T E I L E R K E N N T N I S

IM NAMEN DER REPUBLIK!

Das Bundesverwaltungsgericht hat durch den Richter Mag. Alexander BERTIGNOL, als Einzelrichter über die Beschwerde des XXXX , StA. Tunesien, vertreten durch Verein Menschrechte Österreich, gegen den Bescheid des Bundesamtes für Fremdenwesen und Asyl vom 11.05.2020, Zl: XXXX , zu Recht erkannt:

A)

I. Der Beschwerde wird hinsichtlich Spruchpunkt IV. des angefochtenen Bescheides stattgegeben und dieser ersatzlos behoben.
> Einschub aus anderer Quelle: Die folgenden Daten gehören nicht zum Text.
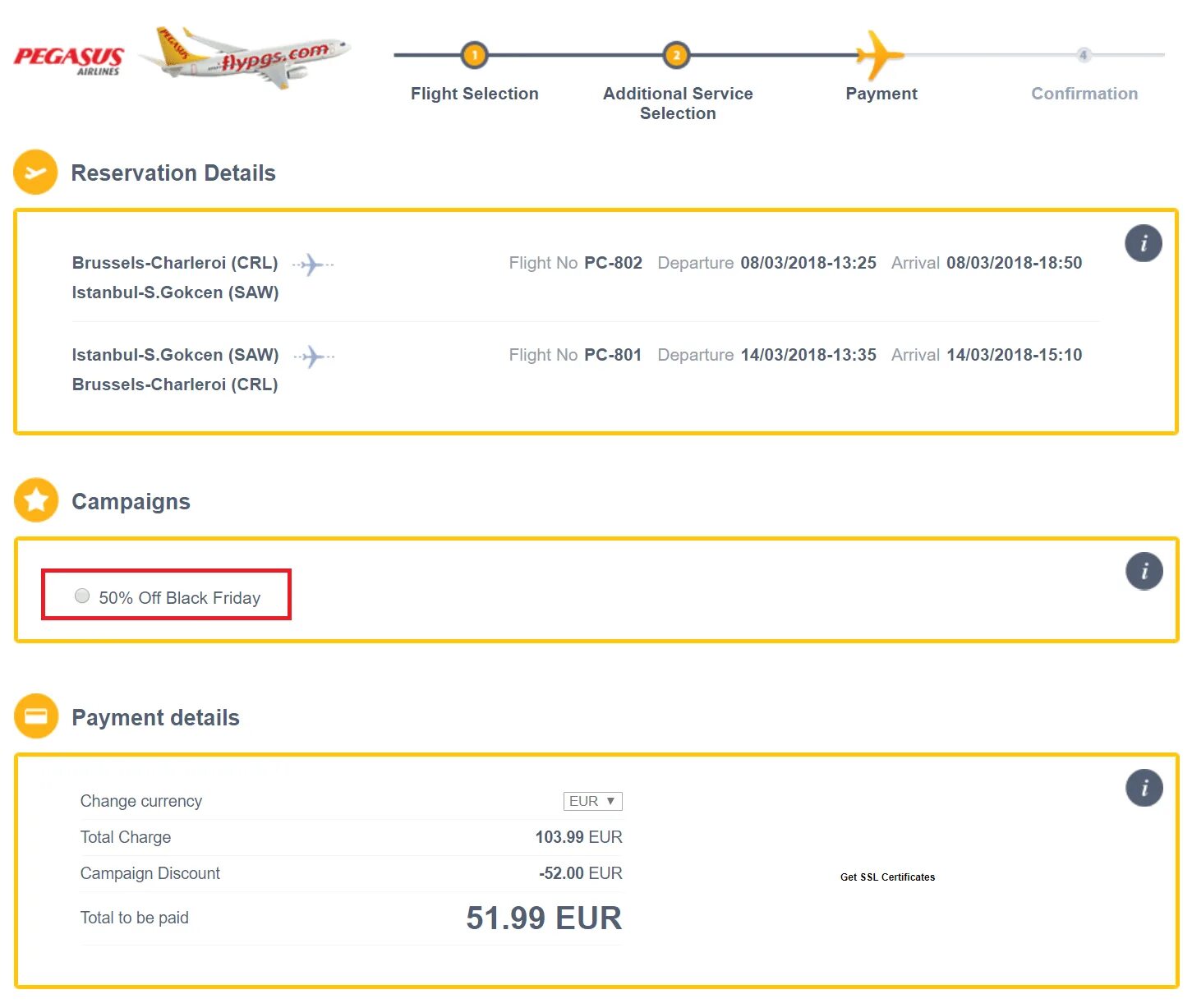Open the EUR currency dropdown

(592, 801)
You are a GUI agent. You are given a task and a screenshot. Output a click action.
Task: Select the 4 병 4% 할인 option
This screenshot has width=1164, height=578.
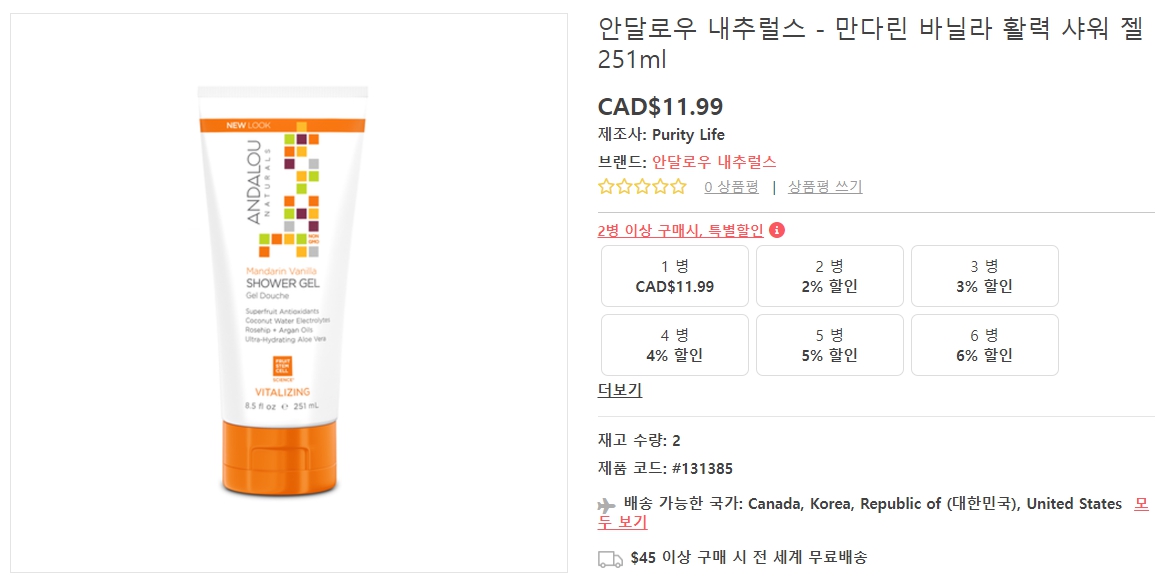(x=674, y=345)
Der Beschwerde gegen den Bescheid des Bundesamtes für Fremdenwesen und Asyl vom 11.05.2020, Zl: XXXX kommt somit gemäß § 13 Abs. 1 VwGVG die aufschiebende Wirkung zu.

B)

Die Revision ist gemäß Art 133 Abs 4 B-VG nicht zulässig.


Text


ENTSCHEIDUNGSGRÜNDE:

I. Verfahrensgang:

1.       Der Beschwerdeführer, ein tunesischer Staatsangehöriger, heiratete am XXXX 2016 in Tunesien die österreichische Staatsangehörige Frau XXXX . Nach legale Einreise ins Bundesgebiet, stellte der Beschwerdeführer am 12.5.2016 einen Antrag auf Erteilung eines Aufenthaltstitels „Familienangehöriger“. Dem Beschwerdeführer wurde infolge seitens der Bezirkshauptmannschaft XXXX ein Aufenthaltstitel „Familienangehöriger“ gültig vom 03.06.2016 bis 02.06.2017 ausgestellt. Am 14.04.2017 brachte der Beschwerdeführer einen weiteren Antrag auf Erteilung eines Aufenthaltstitels ein, der von der BH XXXX mit Gültigkeit bis 02.06.2018 ausgestellt wurde.
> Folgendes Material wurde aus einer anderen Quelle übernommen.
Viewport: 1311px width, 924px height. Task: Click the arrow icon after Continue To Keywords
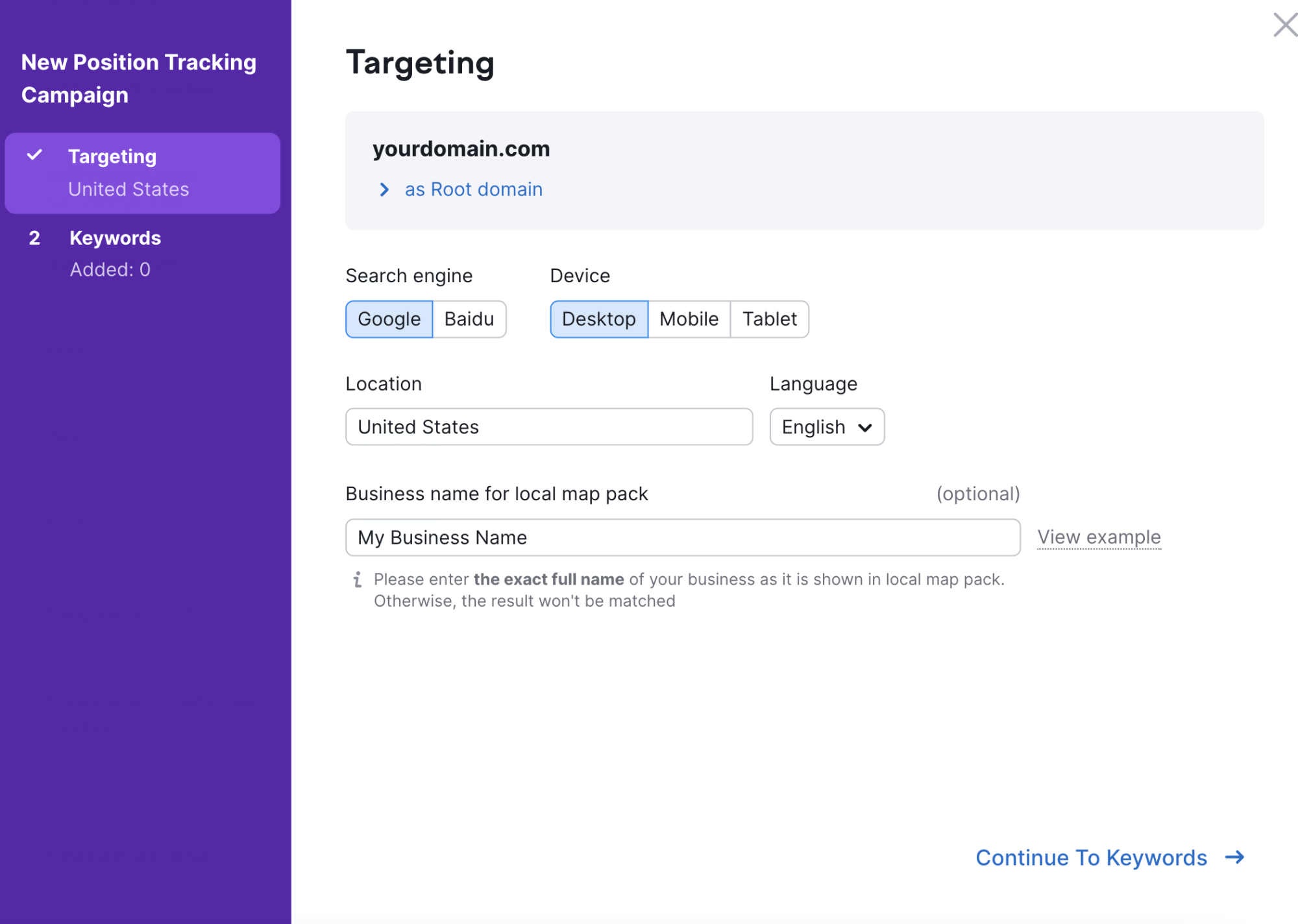point(1234,857)
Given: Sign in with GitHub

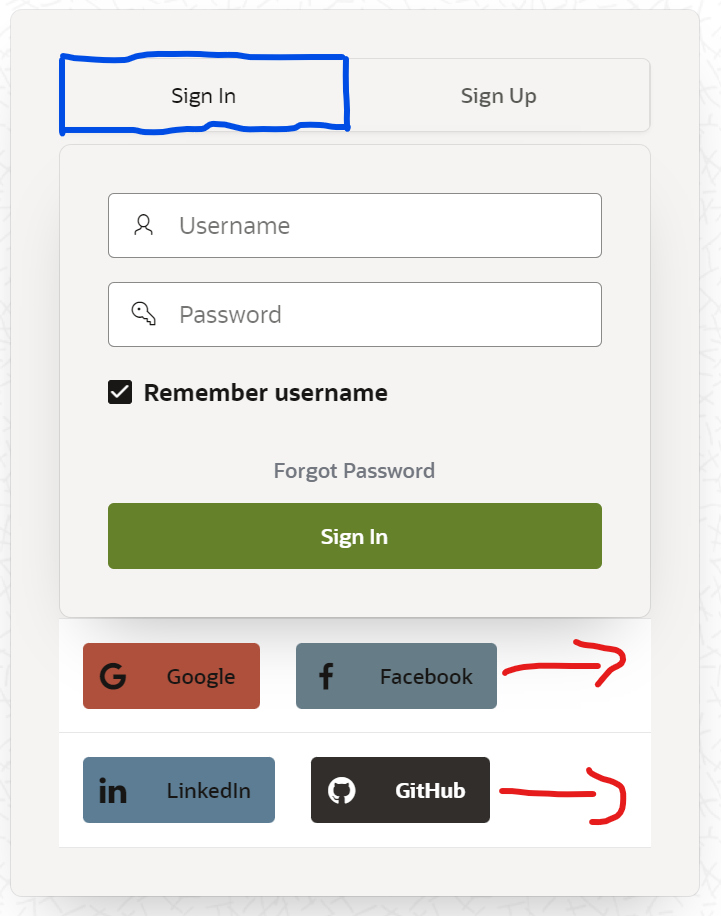Looking at the screenshot, I should 400,790.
Mit Urteil des Landesgerichtes XXXX vom 07.03.2018, GZ: XXXX , wurde der Beschwerdeführer wegen des Vergehens der Körperverletzung nach § 83 Abs. 1 StGB, der gefährlichen Drohung nach § 107 Abs. 1 StGB und der Verleumdung nach § 297 Abs. 1 erster Fall StGB, zu einer bedingten Freiheitsstrafe von vier Monaten, unter Setzung einer Probezeit von drei Jahren, rechtskräftig verurteilt. Der Verurteilung lag zugrunde, dass der Beschwerdeführer den Sohn seiner Ehefrau am Körper verletzt, seine Ehefrau gefährlich bedroht und den Sohn wissentlich falsch des Vergehens der gefährlichen Drohung bezichtigte, indem er vor der Polizeiinspektion XXXX wahrheitswidrig angab, dieser habe ihm im letzten Jahr mit einem Messer bedroht.

Mit Urteil des Bezirksgerichtes XXXX vom 23.3.2018, XXXX , wurde die Ehe aus dem alleinigen Verschulden des Beklagten geschieden.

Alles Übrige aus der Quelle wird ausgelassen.